» **BRIEF**: Print the listing exactly.

(SUPPLIED ENTRIES Opens)

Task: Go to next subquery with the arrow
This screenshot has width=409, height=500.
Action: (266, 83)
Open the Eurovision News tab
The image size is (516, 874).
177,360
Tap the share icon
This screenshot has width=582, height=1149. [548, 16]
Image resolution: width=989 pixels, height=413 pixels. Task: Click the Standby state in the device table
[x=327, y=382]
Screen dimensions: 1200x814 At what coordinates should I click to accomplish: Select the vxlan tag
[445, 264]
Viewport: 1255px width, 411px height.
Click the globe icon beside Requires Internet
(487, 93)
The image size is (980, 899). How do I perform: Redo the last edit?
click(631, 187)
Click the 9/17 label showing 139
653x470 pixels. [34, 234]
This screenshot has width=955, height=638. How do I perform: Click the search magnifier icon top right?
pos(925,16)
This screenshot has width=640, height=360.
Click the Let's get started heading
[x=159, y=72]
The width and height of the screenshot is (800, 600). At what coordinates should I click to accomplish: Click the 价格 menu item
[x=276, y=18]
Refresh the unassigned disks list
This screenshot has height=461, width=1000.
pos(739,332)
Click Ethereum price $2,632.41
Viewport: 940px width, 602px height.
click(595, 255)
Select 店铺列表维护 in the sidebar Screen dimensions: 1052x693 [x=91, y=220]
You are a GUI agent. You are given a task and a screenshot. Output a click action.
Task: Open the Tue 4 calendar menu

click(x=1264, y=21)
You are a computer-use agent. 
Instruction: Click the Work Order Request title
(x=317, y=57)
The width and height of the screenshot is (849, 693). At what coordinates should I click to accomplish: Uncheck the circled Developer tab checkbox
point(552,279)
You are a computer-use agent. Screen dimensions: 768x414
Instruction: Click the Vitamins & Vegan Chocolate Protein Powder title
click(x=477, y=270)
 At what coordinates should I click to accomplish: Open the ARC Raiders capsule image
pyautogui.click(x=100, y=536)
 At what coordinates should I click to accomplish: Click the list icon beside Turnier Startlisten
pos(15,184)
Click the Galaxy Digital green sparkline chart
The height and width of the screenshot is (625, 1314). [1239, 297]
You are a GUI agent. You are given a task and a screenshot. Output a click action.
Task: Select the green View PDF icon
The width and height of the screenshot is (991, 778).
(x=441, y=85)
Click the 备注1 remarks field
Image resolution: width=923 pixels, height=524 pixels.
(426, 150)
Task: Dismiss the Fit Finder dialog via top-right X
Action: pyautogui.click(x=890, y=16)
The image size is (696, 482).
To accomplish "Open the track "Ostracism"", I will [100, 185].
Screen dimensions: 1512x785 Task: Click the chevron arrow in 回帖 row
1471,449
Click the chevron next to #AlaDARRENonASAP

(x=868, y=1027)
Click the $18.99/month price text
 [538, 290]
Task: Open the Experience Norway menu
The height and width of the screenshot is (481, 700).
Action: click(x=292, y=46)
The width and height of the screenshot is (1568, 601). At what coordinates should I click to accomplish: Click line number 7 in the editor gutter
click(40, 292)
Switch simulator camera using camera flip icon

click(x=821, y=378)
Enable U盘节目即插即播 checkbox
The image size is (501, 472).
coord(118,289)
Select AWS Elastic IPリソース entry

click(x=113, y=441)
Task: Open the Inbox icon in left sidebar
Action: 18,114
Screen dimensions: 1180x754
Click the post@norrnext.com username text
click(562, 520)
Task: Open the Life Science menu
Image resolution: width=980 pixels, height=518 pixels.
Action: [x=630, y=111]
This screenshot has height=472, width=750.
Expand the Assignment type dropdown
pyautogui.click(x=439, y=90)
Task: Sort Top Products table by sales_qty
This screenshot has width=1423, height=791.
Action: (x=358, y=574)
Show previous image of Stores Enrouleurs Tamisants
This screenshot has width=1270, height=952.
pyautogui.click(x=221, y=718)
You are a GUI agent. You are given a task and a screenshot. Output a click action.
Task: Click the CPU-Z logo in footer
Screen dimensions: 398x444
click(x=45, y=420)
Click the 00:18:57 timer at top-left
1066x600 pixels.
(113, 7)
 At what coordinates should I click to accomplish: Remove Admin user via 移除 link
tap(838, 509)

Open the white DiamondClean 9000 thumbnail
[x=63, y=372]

(SUPPLIED ENTRIES Closes)

» **SOLUTION TO THIS EXERCISE**:
Task: Go to next subquery with the arrow
This screenshot has width=409, height=500.
Action: (266, 83)
Open the Eurovision News tab
The image size is (516, 874).
177,360
Tap the share icon
This screenshot has width=582, height=1149. [548, 16]
Image resolution: width=989 pixels, height=413 pixels. Task: Click the Standby state in the device table
[x=327, y=382]
Screen dimensions: 1200x814 At what coordinates should I click to accomplish: Select the vxlan tag
[445, 264]
Viewport: 1255px width, 411px height.
Click the globe icon beside Requires Internet
(487, 93)
The image size is (980, 899). How do I perform: Redo the last edit?
click(631, 187)
Click the 9/17 label showing 139
653x470 pixels. [34, 234]
This screenshot has width=955, height=638. How do I perform: Click the search magnifier icon top right?
pos(925,16)
This screenshot has width=640, height=360.
Click the Let's get started heading
[x=159, y=72]
The width and height of the screenshot is (800, 600). At what coordinates should I click to accomplish: Click the 价格 menu item
[x=276, y=18]
Refresh the unassigned disks list
This screenshot has height=461, width=1000.
pos(739,332)
Click Ethereum price $2,632.41
Viewport: 940px width, 602px height.
click(595, 255)
Select 店铺列表维护 in the sidebar Screen dimensions: 1052x693 [x=91, y=220]
You are a GUI agent. You are given a task and a screenshot. Output a click action.
Task: Open the Tue 4 calendar menu

click(x=1264, y=21)
You are a computer-use agent. 
Instruction: Click the Work Order Request title
(x=317, y=57)
The width and height of the screenshot is (849, 693). At what coordinates should I click to accomplish: Uncheck the circled Developer tab checkbox
point(552,279)
You are a computer-use agent. Screen dimensions: 768x414
Instruction: Click the Vitamins & Vegan Chocolate Protein Powder title
click(x=477, y=270)
 At what coordinates should I click to accomplish: Open the ARC Raiders capsule image
pyautogui.click(x=100, y=536)
 At what coordinates should I click to accomplish: Click the list icon beside Turnier Startlisten
pos(15,184)
Click the Galaxy Digital green sparkline chart
The height and width of the screenshot is (625, 1314). [1239, 297]
You are a GUI agent. You are given a task and a screenshot. Output a click action.
Task: Select the green View PDF icon
The width and height of the screenshot is (991, 778).
(x=441, y=85)
Click the 备注1 remarks field
Image resolution: width=923 pixels, height=524 pixels.
(426, 150)
Task: Dismiss the Fit Finder dialog via top-right X
Action: pyautogui.click(x=890, y=16)
The image size is (696, 482).
To accomplish "Open the track "Ostracism"", I will [100, 185].
Screen dimensions: 1512x785 Task: Click the chevron arrow in 回帖 row
1471,449
Click the chevron next to #AlaDARRENonASAP

(x=868, y=1027)
Click the $18.99/month price text
 [538, 290]
Task: Open the Experience Norway menu
The height and width of the screenshot is (481, 700).
Action: click(x=292, y=46)
The width and height of the screenshot is (1568, 601). At what coordinates should I click to accomplish: Click line number 7 in the editor gutter
click(40, 292)
Switch simulator camera using camera flip icon

click(x=821, y=378)
Enable U盘节目即插即播 checkbox
The image size is (501, 472).
coord(118,289)
Select AWS Elastic IPリソース entry

click(x=113, y=441)
Task: Open the Inbox icon in left sidebar
Action: 18,114
Screen dimensions: 1180x754
Click the post@norrnext.com username text
click(562, 520)
Task: Open the Life Science menu
Image resolution: width=980 pixels, height=518 pixels.
Action: [x=630, y=111]
This screenshot has height=472, width=750.
Expand the Assignment type dropdown
pyautogui.click(x=439, y=90)
Task: Sort Top Products table by sales_qty
This screenshot has width=1423, height=791.
Action: (x=358, y=574)
Show previous image of Stores Enrouleurs Tamisants
This screenshot has width=1270, height=952.
pyautogui.click(x=221, y=718)
You are a GUI agent. You are given a task and a screenshot. Output a click action.
Task: Click the CPU-Z logo in footer
Screen dimensions: 398x444
click(x=45, y=420)
Click the 00:18:57 timer at top-left
1066x600 pixels.
(113, 7)
 At what coordinates should I click to accomplish: Remove Admin user via 移除 link
tap(838, 509)

Open the white DiamondClean 9000 thumbnail
[x=63, y=372]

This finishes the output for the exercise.